┌──

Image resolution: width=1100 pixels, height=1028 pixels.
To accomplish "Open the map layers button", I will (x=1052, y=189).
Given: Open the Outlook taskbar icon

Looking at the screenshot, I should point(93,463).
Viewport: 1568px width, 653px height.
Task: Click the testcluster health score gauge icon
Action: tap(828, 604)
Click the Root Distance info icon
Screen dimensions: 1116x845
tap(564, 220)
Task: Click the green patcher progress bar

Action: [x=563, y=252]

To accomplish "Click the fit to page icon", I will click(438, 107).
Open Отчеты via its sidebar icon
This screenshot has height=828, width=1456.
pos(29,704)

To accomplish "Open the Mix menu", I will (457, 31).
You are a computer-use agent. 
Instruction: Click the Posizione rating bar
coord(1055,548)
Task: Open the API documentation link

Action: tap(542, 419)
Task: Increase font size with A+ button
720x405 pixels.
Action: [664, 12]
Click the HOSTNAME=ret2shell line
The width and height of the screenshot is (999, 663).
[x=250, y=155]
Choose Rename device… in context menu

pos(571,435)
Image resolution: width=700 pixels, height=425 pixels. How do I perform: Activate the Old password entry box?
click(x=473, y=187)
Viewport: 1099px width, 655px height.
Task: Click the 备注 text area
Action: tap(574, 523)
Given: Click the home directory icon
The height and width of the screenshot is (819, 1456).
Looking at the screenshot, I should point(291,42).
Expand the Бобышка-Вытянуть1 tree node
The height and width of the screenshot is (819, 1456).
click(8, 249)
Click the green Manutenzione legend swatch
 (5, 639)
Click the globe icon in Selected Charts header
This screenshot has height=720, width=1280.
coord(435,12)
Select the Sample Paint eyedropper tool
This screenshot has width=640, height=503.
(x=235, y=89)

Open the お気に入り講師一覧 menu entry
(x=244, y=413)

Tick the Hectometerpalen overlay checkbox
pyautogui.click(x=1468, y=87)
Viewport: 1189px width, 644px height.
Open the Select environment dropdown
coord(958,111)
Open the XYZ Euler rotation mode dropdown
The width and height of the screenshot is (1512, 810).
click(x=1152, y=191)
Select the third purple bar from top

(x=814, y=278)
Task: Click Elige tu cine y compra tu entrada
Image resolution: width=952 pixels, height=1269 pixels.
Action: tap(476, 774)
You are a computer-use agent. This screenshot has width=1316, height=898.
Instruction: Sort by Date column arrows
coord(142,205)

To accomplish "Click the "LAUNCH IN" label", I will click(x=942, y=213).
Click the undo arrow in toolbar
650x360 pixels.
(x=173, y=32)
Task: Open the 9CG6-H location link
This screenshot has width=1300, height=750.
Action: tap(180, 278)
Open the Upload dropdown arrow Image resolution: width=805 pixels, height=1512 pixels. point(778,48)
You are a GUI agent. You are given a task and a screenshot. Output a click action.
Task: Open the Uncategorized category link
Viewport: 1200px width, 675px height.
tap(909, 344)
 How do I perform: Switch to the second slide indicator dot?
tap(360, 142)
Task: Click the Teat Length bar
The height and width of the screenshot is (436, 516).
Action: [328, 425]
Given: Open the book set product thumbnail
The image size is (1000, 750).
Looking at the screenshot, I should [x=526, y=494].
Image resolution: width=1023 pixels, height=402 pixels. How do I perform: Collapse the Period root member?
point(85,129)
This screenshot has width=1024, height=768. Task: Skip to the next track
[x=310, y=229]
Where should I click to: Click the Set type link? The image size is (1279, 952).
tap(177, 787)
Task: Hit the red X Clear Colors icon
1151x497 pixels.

└──

Each line containing the word "accomplish" needs to be copied from the data above.

To accomplish "Open the map layers button", I will (x=1052, y=189).
To accomplish "Click the fit to page icon", I will click(438, 107).
To accomplish "Open the Mix menu", I will (457, 31).
To accomplish "Click the "LAUNCH IN" label", I will click(x=942, y=213).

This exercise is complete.